It’s officially summertime. While my little corner of the world there has been heat, rain, more heat. We just finished our second influx summer rain storms and the heat is back.
This means the apartment complex has opened the pool again. While the heat keeps the kids at bay during the day, they come out to play and swim in the evenings. The pool has rules, which are often broken by lazier tenants. Children must be at the pool with an adult. Not a teenage sibling or friend, but an adult human. The lazy parents tend to ignore that rule and send the kids to the pool with their teenage babysitters or siblings. I have heard the kids asking the few adults to say they are watching them (as not to get into trouble by management. One kid (body bag boy) brought a river raft to the pool. This isn’t a pool toy. When told by an adult at the pool he couldn’t have it there, body bag boy loudly insisted it was fine, inflated it, and floated around the pool in it oblivious to the fact that it was too big and took up far too much room. He’s not my favorite kid.

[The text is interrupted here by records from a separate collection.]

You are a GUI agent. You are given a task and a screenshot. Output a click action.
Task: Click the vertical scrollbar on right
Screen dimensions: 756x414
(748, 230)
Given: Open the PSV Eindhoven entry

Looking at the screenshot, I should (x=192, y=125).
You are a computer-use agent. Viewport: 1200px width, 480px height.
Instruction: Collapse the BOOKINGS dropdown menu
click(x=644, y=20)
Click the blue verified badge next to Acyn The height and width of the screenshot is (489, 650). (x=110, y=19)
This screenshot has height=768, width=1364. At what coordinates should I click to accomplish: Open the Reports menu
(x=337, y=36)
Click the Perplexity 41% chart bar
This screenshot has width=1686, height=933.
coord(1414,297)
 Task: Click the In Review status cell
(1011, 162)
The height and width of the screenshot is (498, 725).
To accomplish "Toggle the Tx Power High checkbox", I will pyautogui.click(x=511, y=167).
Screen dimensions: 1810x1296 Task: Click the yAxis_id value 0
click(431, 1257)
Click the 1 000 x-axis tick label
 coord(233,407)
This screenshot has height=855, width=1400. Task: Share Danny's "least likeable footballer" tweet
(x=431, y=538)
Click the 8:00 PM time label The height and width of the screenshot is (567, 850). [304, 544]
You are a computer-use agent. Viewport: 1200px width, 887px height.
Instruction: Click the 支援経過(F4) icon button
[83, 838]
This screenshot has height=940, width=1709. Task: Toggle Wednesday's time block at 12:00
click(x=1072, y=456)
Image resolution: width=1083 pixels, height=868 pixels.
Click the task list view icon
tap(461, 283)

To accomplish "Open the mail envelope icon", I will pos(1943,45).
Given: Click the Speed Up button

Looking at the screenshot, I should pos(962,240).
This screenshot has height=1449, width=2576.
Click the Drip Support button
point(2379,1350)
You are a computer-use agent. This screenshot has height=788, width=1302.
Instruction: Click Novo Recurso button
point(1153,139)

The courtyard is also where the kids play football, red rover (red rover was a new experience for most of them. It was a blast listening to them discover this age-old game), and generally goof around. Because the courtyard is right under my balcony, it can get a wee bit loud at times. There is a curfew on the courtyard. Some of the older kids ignore it and will be out there chattering away far past the appointed ‘go home’ time. Again, parents are lazy and make excuses as to why their kids are not at home when they ought to be.
This is all part of apartment life. Kids, dogs,music, other humans all sharing a smallish space and trying to get along. Noise is a part of apartment life. You just have to put up with a certain amount of it. Complaining about every little noise is going to get you ignored and piss off the neighbours.
My immediate neighbours are all considerate humans. There are a few inconsiderate, um, assholes in the complex. But we are lucky enough to have an on-site manager who is smart, savvy and nothing much slips by her.
After the pool rules had been broken a number of times, she closed the pool. A letter was posted on each and every door outlining the pool rules, the ones being broken and where to find a full list of the rules. When the less considerate among us played their music too loud and too late at night, we all received another letter outlining the rules for music (and other noise) and the hours for quiet time. When the smokers decided it was too far to walk to smoke off the property, you guessed it, we all got a letter about those rules.
While that all may sound like it would never encourage the correct behavior, it did.
The pool re-opened with the new heat wave. The kids are there with the proper adult supervision. There are no more river rafts in the pool, only proper pool toys and flotation devices. The kids are heading home before curfew or right around curfew. There is no more endless noise from the courtyard late into the evenings. The late night music fest has ceased. While that neighbour still plays his music on the loud side from time to time, it shuts off at 9:30pm. Almost on the nose. While a few smokers are still not quite making off the property to smoke, most are taking the walk to have their nicotine fix.
All these small things add up. Keeping everyone following the rules makes living in an apartment complex a nicer experience. It is just too bad that we seem to need a ‘mom’ to keep us all in line. I still find it amazing that people don’t/can’t/won’t simply follow the simple rules and treat each other (and the property) with respect. I know, I know. I ought to ‘get it’ by this time in my life. What can I say, I still sorta live in the world I grew up in.
So my fellow apartment dwellers, remember you are not the only one in the complex. Be respectful of the property you share. Pick up your trash, don’t smoke where you aren’t supposed to, turn the music/TV down as the evening wears on and teach your kids to do the same.
The world may have moved on, but we can still have some ‘old fashioned’ values.